# DATA EXCERPTS start
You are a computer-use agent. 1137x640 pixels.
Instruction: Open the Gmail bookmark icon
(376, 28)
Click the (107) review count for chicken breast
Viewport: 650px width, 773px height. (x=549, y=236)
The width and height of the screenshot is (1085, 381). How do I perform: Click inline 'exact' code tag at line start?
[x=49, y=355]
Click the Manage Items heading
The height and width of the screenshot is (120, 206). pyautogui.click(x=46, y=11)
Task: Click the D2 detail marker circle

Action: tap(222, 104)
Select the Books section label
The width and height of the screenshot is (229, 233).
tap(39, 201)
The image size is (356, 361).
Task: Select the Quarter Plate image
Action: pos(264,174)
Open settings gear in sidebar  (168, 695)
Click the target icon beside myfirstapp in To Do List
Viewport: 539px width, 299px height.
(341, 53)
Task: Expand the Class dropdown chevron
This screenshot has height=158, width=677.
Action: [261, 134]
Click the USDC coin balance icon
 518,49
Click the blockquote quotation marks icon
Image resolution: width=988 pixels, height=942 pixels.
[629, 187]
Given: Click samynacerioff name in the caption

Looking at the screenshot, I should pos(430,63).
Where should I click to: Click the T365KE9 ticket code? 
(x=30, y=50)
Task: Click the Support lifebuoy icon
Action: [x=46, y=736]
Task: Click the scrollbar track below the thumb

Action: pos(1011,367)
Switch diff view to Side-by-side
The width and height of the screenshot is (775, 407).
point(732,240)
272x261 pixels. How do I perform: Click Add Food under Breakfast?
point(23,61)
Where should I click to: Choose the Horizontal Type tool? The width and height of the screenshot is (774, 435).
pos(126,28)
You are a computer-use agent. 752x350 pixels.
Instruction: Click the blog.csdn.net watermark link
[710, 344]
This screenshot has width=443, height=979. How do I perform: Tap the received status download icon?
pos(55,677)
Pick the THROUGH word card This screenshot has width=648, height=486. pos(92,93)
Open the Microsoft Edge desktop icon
# DATA EXCERPTS end
GIVEN TASK: Please format every line above as a Markdown table with the columns Row and Text, numbering the rows in order and leaving out blank lines.

COMPLETE RESPONSE:
| Row | Text |
|---|---|
| 1 | You are a computer-use agent. 1137x640 pixels. |
| 2 | Instruction: Open the Gmail bookmark icon |
| 3 | (376, 28) |
| 4 | Click the (107) review count for chicken breast |
| 5 | Viewport: 650px width, 773px height. (x=549, y=236) |
| 6 | The width and height of the screenshot is (1085, 381). How do I perform: Click inline 'exact' code tag at line start? |
| 7 | [x=49, y=355] |
| 8 | Click the Manage Items heading |
| 9 | The height and width of the screenshot is (120, 206). pyautogui.click(x=46, y=11) |
| 10 | Task: Click the D2 detail marker circle |
| 11 | Action: tap(222, 104) |
| 12 | Select the Books section label |
| 13 | The width and height of the screenshot is (229, 233). |
| 14 | tap(39, 201) |
| 15 | The image size is (356, 361). |
| 16 | Task: Select the Quarter Plate image |
| 17 | Action: pos(264,174) |
| 18 | Open settings gear in sidebar  (168, 695) |
| 19 | Click the target icon beside myfirstapp in To Do List |
| 20 | Viewport: 539px width, 299px height. |
| 21 | (341, 53) |
| 22 | Task: Expand the Class dropdown chevron |
| 23 | This screenshot has height=158, width=677. |
| 24 | Action: [261, 134] |
| 25 | Click the USDC coin balance icon |
| 26 |  518,49 |
| 27 | Click the blockquote quotation marks icon |
| 28 | Image resolution: width=988 pixels, height=942 pixels. |
| 29 | [629, 187] |
| 30 | Given: Click samynacerioff name in the caption |
| 31 | Looking at the screenshot, I should pos(430,63). |
| 32 | Where should I click to: Click the T365KE9 ticket code?  |
| 33 | (x=30, y=50) |
| 34 | Task: Click the Support lifebuoy icon |
| 35 | Action: [x=46, y=736] |
| 36 | Task: Click the scrollbar track below the thumb |
| 37 | Action: pos(1011,367) |
| 38 | Switch diff view to Side-by-side |
| 39 | The width and height of the screenshot is (775, 407). |
| 40 | point(732,240) |
| 41 | 272x261 pixels. How do I perform: Click Add Food under Breakfast? |
| 42 | point(23,61) |
| 43 | Where should I click to: Choose the Horizontal Type tool? The width and height of the screenshot is (774, 435). |
| 44 | pos(126,28) |
| 45 | You are a computer-use agent. 752x350 pixels. |
| 46 | Instruction: Click the blog.csdn.net watermark link |
| 47 | [710, 344] |
| 48 | This screenshot has width=443, height=979. How do I perform: Tap the received status download icon? |
| 49 | pos(55,677) |
| 50 | Pick the THROUGH word card This screenshot has width=648, height=486. pos(92,93) |
| 51 | Open the Microsoft Edge desktop icon |